Start of The records

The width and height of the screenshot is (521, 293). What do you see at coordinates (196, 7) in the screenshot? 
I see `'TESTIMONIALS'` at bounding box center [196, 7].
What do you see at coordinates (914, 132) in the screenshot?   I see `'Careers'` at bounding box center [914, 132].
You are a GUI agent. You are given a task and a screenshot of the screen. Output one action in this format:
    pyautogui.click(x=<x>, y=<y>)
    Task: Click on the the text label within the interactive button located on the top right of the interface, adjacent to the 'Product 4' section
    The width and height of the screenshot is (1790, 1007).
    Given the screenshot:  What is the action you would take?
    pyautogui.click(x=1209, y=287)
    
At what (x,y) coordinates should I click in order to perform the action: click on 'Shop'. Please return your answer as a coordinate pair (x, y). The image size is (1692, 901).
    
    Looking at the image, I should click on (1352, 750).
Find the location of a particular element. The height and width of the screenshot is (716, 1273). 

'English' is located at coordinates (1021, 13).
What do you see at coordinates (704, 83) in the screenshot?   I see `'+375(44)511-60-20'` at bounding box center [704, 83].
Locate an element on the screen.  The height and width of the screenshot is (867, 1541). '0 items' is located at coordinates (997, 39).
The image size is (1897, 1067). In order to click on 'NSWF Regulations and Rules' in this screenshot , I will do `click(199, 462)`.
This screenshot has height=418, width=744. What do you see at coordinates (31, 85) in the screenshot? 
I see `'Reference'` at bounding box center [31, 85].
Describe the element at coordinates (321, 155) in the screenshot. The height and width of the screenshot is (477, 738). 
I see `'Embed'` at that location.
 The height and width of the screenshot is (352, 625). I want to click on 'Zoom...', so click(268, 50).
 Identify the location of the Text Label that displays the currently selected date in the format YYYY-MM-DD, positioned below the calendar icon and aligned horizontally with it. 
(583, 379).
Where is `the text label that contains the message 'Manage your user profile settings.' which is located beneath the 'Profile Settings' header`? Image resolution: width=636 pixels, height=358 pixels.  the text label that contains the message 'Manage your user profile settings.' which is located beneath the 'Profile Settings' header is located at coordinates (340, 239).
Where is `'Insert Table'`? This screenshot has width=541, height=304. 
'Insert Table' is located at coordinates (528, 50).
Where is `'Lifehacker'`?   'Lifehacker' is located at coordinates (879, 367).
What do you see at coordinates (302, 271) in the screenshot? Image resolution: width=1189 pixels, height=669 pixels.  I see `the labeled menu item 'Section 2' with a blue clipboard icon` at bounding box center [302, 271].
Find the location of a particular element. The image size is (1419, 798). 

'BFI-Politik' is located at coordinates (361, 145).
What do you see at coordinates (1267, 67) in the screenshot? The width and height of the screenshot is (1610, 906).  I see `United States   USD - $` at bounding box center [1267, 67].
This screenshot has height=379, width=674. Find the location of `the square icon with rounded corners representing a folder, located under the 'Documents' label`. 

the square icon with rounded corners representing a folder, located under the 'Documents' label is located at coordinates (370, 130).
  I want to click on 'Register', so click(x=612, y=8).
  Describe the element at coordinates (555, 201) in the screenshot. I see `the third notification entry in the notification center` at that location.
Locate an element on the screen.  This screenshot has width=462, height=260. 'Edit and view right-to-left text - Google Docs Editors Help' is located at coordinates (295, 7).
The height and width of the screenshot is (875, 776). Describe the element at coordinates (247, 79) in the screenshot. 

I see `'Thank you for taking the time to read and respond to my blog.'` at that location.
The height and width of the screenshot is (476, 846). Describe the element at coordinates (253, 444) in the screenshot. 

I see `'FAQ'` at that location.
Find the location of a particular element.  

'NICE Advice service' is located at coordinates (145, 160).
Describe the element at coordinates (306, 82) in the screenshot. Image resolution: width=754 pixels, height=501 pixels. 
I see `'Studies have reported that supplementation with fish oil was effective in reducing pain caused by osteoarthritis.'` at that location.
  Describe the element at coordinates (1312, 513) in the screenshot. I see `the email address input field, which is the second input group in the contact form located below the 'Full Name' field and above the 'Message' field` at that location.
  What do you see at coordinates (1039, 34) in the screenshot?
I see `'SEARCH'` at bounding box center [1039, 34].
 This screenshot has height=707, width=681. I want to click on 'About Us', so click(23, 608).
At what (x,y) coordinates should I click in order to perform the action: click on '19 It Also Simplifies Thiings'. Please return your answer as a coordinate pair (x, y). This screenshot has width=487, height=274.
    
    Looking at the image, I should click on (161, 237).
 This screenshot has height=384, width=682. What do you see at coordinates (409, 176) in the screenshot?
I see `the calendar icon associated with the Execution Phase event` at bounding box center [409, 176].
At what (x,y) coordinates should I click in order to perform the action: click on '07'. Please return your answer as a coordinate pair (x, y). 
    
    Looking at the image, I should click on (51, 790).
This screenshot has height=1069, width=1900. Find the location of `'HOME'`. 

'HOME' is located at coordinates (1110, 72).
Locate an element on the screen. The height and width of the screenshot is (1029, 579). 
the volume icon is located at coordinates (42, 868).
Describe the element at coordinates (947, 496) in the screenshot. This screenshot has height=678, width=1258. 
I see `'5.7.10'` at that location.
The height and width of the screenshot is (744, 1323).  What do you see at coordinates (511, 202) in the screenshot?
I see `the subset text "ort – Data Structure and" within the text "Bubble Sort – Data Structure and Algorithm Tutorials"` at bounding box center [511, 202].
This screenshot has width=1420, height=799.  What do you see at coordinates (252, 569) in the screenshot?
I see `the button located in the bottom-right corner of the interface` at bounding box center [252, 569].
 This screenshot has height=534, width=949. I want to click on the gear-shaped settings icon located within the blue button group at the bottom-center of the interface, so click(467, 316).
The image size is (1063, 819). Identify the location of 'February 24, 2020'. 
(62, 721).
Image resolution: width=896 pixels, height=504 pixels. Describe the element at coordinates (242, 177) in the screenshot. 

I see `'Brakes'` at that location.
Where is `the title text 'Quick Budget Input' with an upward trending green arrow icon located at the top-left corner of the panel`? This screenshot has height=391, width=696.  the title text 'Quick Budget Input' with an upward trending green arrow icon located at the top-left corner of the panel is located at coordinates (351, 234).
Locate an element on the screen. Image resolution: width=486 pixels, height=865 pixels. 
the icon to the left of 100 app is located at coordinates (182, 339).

End of The records

#### Written task:
Please substitute "Screen resolution" for "Image resolution" throughout the records above, keeping everything else unchanged.

#### Exercise answer:
The width and height of the screenshot is (521, 293). What do you see at coordinates (196, 7) in the screenshot? 
I see `'TESTIMONIALS'` at bounding box center [196, 7].
What do you see at coordinates (914, 132) in the screenshot?   I see `'Careers'` at bounding box center [914, 132].
You are a GUI agent. You are given a task and a screenshot of the screen. Output one action in this format:
    pyautogui.click(x=<x>, y=<y>)
    Task: Click on the the text label within the interactive button located on the top right of the interface, adjacent to the 'Product 4' section
    The width and height of the screenshot is (1790, 1007).
    Given the screenshot:  What is the action you would take?
    pyautogui.click(x=1209, y=287)
    
At what (x,y) coordinates should I click in order to perform the action: click on 'Shop'. Please return your answer as a coordinate pair (x, y). The image size is (1692, 901).
    
    Looking at the image, I should click on (1352, 750).
Find the location of a particular element. The height and width of the screenshot is (716, 1273). 

'English' is located at coordinates (1021, 13).
What do you see at coordinates (704, 83) in the screenshot?   I see `'+375(44)511-60-20'` at bounding box center [704, 83].
Locate an element on the screen.  The height and width of the screenshot is (867, 1541). '0 items' is located at coordinates (997, 39).
The image size is (1897, 1067). In order to click on 'NSWF Regulations and Rules' in this screenshot , I will do `click(199, 462)`.
This screenshot has height=418, width=744. What do you see at coordinates (31, 85) in the screenshot? 
I see `'Reference'` at bounding box center [31, 85].
Describe the element at coordinates (321, 155) in the screenshot. The height and width of the screenshot is (477, 738). 
I see `'Embed'` at that location.
 The height and width of the screenshot is (352, 625). I want to click on 'Zoom...', so click(268, 50).
 Identify the location of the Text Label that displays the currently selected date in the format YYYY-MM-DD, positioned below the calendar icon and aligned horizontally with it. 
(583, 379).
Where is `the text label that contains the message 'Manage your user profile settings.' which is located beneath the 'Profile Settings' header`? Screen resolution: width=636 pixels, height=358 pixels.  the text label that contains the message 'Manage your user profile settings.' which is located beneath the 'Profile Settings' header is located at coordinates (340, 239).
Where is `'Insert Table'`? This screenshot has width=541, height=304. 
'Insert Table' is located at coordinates (528, 50).
Where is `'Lifehacker'`?   'Lifehacker' is located at coordinates (879, 367).
What do you see at coordinates (302, 271) in the screenshot? Screen resolution: width=1189 pixels, height=669 pixels.  I see `the labeled menu item 'Section 2' with a blue clipboard icon` at bounding box center [302, 271].
Find the location of a particular element. The image size is (1419, 798). 

'BFI-Politik' is located at coordinates (361, 145).
What do you see at coordinates (1267, 67) in the screenshot? The width and height of the screenshot is (1610, 906).  I see `United States   USD - $` at bounding box center [1267, 67].
This screenshot has height=379, width=674. Find the location of `the square icon with rounded corners representing a folder, located under the 'Documents' label`. 

the square icon with rounded corners representing a folder, located under the 'Documents' label is located at coordinates (370, 130).
  I want to click on 'Register', so click(x=612, y=8).
  Describe the element at coordinates (555, 201) in the screenshot. I see `the third notification entry in the notification center` at that location.
Locate an element on the screen.  This screenshot has width=462, height=260. 'Edit and view right-to-left text - Google Docs Editors Help' is located at coordinates (295, 7).
The height and width of the screenshot is (875, 776). Describe the element at coordinates (247, 79) in the screenshot. 

I see `'Thank you for taking the time to read and respond to my blog.'` at that location.
The height and width of the screenshot is (476, 846). Describe the element at coordinates (253, 444) in the screenshot. 

I see `'FAQ'` at that location.
Find the location of a particular element.  

'NICE Advice service' is located at coordinates (145, 160).
Describe the element at coordinates (306, 82) in the screenshot. Screen resolution: width=754 pixels, height=501 pixels. 
I see `'Studies have reported that supplementation with fish oil was effective in reducing pain caused by osteoarthritis.'` at that location.
  Describe the element at coordinates (1312, 513) in the screenshot. I see `the email address input field, which is the second input group in the contact form located below the 'Full Name' field and above the 'Message' field` at that location.
  What do you see at coordinates (1039, 34) in the screenshot?
I see `'SEARCH'` at bounding box center [1039, 34].
 This screenshot has height=707, width=681. I want to click on 'About Us', so click(23, 608).
At what (x,y) coordinates should I click in order to perform the action: click on '19 It Also Simplifies Thiings'. Please return your answer as a coordinate pair (x, y). This screenshot has width=487, height=274.
    
    Looking at the image, I should click on (161, 237).
 This screenshot has height=384, width=682. What do you see at coordinates (409, 176) in the screenshot?
I see `the calendar icon associated with the Execution Phase event` at bounding box center [409, 176].
At what (x,y) coordinates should I click in order to perform the action: click on '07'. Please return your answer as a coordinate pair (x, y). 
    
    Looking at the image, I should click on (51, 790).
This screenshot has height=1069, width=1900. Find the location of `'HOME'`. 

'HOME' is located at coordinates (1110, 72).
Locate an element on the screen. The height and width of the screenshot is (1029, 579). 
the volume icon is located at coordinates (42, 868).
Describe the element at coordinates (947, 496) in the screenshot. This screenshot has height=678, width=1258. 
I see `'5.7.10'` at that location.
The height and width of the screenshot is (744, 1323).  What do you see at coordinates (511, 202) in the screenshot?
I see `the subset text "ort – Data Structure and" within the text "Bubble Sort – Data Structure and Algorithm Tutorials"` at bounding box center [511, 202].
This screenshot has width=1420, height=799.  What do you see at coordinates (252, 569) in the screenshot?
I see `the button located in the bottom-right corner of the interface` at bounding box center [252, 569].
 This screenshot has height=534, width=949. I want to click on the gear-shaped settings icon located within the blue button group at the bottom-center of the interface, so click(467, 316).
The image size is (1063, 819). Identify the location of 'February 24, 2020'. 
(62, 721).
Screen resolution: width=896 pixels, height=504 pixels. Describe the element at coordinates (242, 177) in the screenshot. 

I see `'Brakes'` at that location.
Where is `the title text 'Quick Budget Input' with an upward trending green arrow icon located at the top-left corner of the panel`? This screenshot has height=391, width=696.  the title text 'Quick Budget Input' with an upward trending green arrow icon located at the top-left corner of the panel is located at coordinates (351, 234).
Locate an element on the screen. Screen resolution: width=486 pixels, height=865 pixels. 
the icon to the left of 100 app is located at coordinates (182, 339).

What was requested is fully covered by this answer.